I’m a believer that the most potent form of political participation happens at the local level. I’m not minimizing the power of presidential politics, but where we, as ordinary citizens, can make the most difference is at the local level; we have to know who we’re electing to city council and at the state level. And when I’m marching with Genevans of all colors, ages and from all classes, I am powerfully aware that they see things that are wrong and that they have the power to change it.
That’s why I teach. I have a responsibility to inform the young minds who come into class with the myth history of America. For example, all that’s taught of the “I Have a Dream” speech is that line and the one that follows it about people being judged by the content of their character not the color of their skin, but there’s more to it. King says in the preceding sentences: “We have come to our nation’s capital to cash a check … a promise that all men, yes, black men as well as white men, would be guaranteed the ‘unalienable Rights’ of ‘Life, Liberty and the pursuit of Happiness’… a check which has come back marked ‘insufficient funds.’” That’s how Black folks feel — that the promises made with the 13th and 14th Amendments are largely unfulfilled. We need to know that part of King’s speech because if we don’t, we’ll continue to have lost opportunities.

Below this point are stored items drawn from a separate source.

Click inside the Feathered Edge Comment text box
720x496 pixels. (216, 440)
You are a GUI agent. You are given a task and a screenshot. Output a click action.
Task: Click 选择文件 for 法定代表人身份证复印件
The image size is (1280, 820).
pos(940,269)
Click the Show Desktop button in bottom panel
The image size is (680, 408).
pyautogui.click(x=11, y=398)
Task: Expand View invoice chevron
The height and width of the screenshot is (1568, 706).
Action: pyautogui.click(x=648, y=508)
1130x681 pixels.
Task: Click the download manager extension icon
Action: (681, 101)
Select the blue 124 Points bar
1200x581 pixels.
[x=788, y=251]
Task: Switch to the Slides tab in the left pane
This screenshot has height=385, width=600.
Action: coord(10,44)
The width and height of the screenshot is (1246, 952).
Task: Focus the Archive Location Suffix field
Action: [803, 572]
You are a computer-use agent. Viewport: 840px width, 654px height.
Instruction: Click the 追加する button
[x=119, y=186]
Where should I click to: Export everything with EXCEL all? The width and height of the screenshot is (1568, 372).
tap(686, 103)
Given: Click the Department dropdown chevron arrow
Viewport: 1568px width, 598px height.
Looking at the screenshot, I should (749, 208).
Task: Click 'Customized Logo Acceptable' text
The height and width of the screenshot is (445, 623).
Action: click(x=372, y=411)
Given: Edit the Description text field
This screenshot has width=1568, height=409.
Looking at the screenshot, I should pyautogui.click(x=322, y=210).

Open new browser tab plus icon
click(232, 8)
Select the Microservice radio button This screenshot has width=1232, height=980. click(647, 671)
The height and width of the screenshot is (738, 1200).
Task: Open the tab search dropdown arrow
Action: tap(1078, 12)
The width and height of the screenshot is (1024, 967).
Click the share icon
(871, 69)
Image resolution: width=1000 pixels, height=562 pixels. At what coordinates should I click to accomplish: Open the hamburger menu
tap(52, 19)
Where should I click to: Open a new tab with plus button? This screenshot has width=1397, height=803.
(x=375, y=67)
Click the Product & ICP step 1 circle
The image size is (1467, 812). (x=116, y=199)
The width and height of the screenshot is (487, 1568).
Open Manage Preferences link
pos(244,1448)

The work of the Black Lives Matter movement — making visible the systemic racism and racial injustice that plague our country — makes these cancers eating away at society harder to ignore. Social media has been integral, and it’s where students get a lot of their information, so it’s interesting to find a way to have them think through what they’re reading, the information they’re getting. I believe that open discussion in the classroom is the best way. I give my students a historical narrative, which is often a counter narrative to what they’ve learned in high school. For instance, in my seminar on Black women and the struggle for rights, we study women like Maria Stewart, an abolitionist and women’s rights activist who spoke out for Black freedom and rights in the 1830s; Jo Ann Robinson and the Women’s Political Council who organized the 1955–1956 Montgomery Bus Boycott; Ella Baker who founded SNCC (the Student Non-Violent Coordinating Committee) in 1960; and Alicia Garza, Opal Tometi and Patrice Cullers, co-founders of Black Lives Matter. Students often ask why they haven’t heard of these women before. They haven’t heard because the history textbooks haven’t included them until relatively recently. Black women have been the backbone of protest and radical movements in this country all the way back, but this has not been public knowledge. They have been largely excluded from the dominant historical narrative. On an individual level in the classroom I can help students think through this received narrative and the premises it’s based on, and they can come to their own conclusions. For me, whatever work I do in the classroom and outside of it is about being a conscious individual and putting that consciousness into practice. I strongly believe that knowledge is useless unless you pass it on. In this way, I hope to help create and make use of opportunity for change.